Не успела Нина Анисимовна опомниться, как ее понесло в живом человеческом потоке и, — она вовремя догадалась пригнуть голову, — швырнуло на сидение у окна. Изумившись своему везению, она принялась шарить рукой в сумке, вылавливая кошелек и потихоньку разглядывала своих соседей. И буквально обожглась, встретившись взглядом с молодым белобрысым пареньком, сидящим справа. Неприятный взгляд: с блеском и не уравновешенный. «Вор», — предположила Нина Анисимовна. Вообще-то, она не была склонна так скоро давать людям характеристики, но в маршрутке хрипел русский шансон и ассоциация всплыла сама собой. Нина Анисимовна с задорным злорадством перестала прижимать к себе сумочку, коль вор, — пусть пошарит: кроме пяти рублей в потайном карманчике ничего не найдет, а времени потеряет достаточно, чтобы не лезть к остальным. В ее сумке любой бы заблудился…

Но предполагаемый вор не обратил ни малейшего внимания на ее приглашающий жест, а впился немигающим взглядом в затылок женщины, сидящей к ним спиной. «Ага, — Нина Анисимовна заинтересовалась. — Значит не вор, а влюбленный. У них порой одинаковый блеск в глазах…» Она попыталась разглядеть женщину, наклоняясь на поворотах более чем следовало и вправо, и влево, но рассмотрела только обычную светлую куртку да легкий шарф, выбивающийся из-под воротника.

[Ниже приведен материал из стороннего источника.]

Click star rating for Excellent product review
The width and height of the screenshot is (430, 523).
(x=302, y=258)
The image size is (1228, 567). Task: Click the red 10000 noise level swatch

Когда собственное любопытство уже порядком ей поднадоело, женщина обернулась, попросила водителя притормозить перед перекрестком и Нина Анисимовна тихо ахнула. Она-то ожидала увидеть смазливую девчонку, а женщине — около пятидесяти. Не успела она опомниться, как машина остановилась и женщина вышла, направившись в сторону плохо освещенного сквера, а вслед за ней, отдавив в спешке Нине Анисимовне ногу, выскочил и молодой человек.

Тревога поднялась в душе Нины Анисимовны ужасная. Во-первых, вспомнились все газетные сообщения о нападениях на одиноких женщин. Во-вторых, эти ужасные истории про наркоманов, которым настолько нужны деньги, что они теряют всякий стыд и человеческий облик. Маршрутка застряла на светофоре и, вглядываясь в грязное стекло, Нина Анисимовна с возрастающим беспокойством следила, как молодой человек идет вслед за женщиной.

Выбросить из головы такое странное происшествие она не могла. Ей всегда казалось, что она в ответе за этот мир, что без нее все может рухнуть в тартарары. Машина едва набрала скорость, как Нина Анисимовна крикнула шоферу, чтобы выпустил ее за перекрестком. Она быстрым шагом возвращалась назад, переполненная возмущением и праведным гневом, начисто позабыв о собственной безопасности.

Женщина шла достаточно быстро, и Нине Анисимовне пришлось даже пробежаться трусцой, что в ее возрасте было непростительной глупостью. Потому что после бега она начала задыхаться и о том, чтобы продолжать держать темп не могло быть и речи. От женщины ее отделяло метров пятнадцать, когда молодой человек, находящийся ровнехонько между ними, шмыгнул вдруг в сторону, в кусты.

Нина Анисимовна крикнула. Это она точно помнила. Но тут же осела на землю, угодив левой ногой в небольшую яму. И вовремя, потому что в тот же самый момент раздался громкий хлопок и у нее над головой что-то неприятно просвистело. На мгновение она оцепенела, а когда пришла в себя, увидела, как молодой негодяй удирает в сторону освещенного шоссе. На обочине его поджидала машина с открытой дверцей; парень прыгнул на переднее сидение, и она тут же рванула с места. Ее попутчица, лежавшая на дорожке без движения, зашевелилась, поднялась и, отряхивая на ходу куртку, поспешила к ней. Женщина протянула руку и помогла подняться.

— С вами все в порядке?

— Со мной? — удивилась Нина Анисимовна. — Кажется — все. Что это было? Мне показалось или он стрелял из пистолета?

Она ощупала плечи и руки.

— Зачем вам понадобилось так рисковать?

— Кто же мог предположить такое? Думала, тип, что сверлил вас взглядом в маршрутке, хочет вас ограбить. Ну, знаете, как могло бы быть — стукнет по голове, отнимет сумочку. Вот и вышла из солидарности. Если будет свидетель, он не отважится…

Объяснение вышло сумбурным, но женщина, похоже, поняла.

— Спасибо, — сказала она и закусила губу.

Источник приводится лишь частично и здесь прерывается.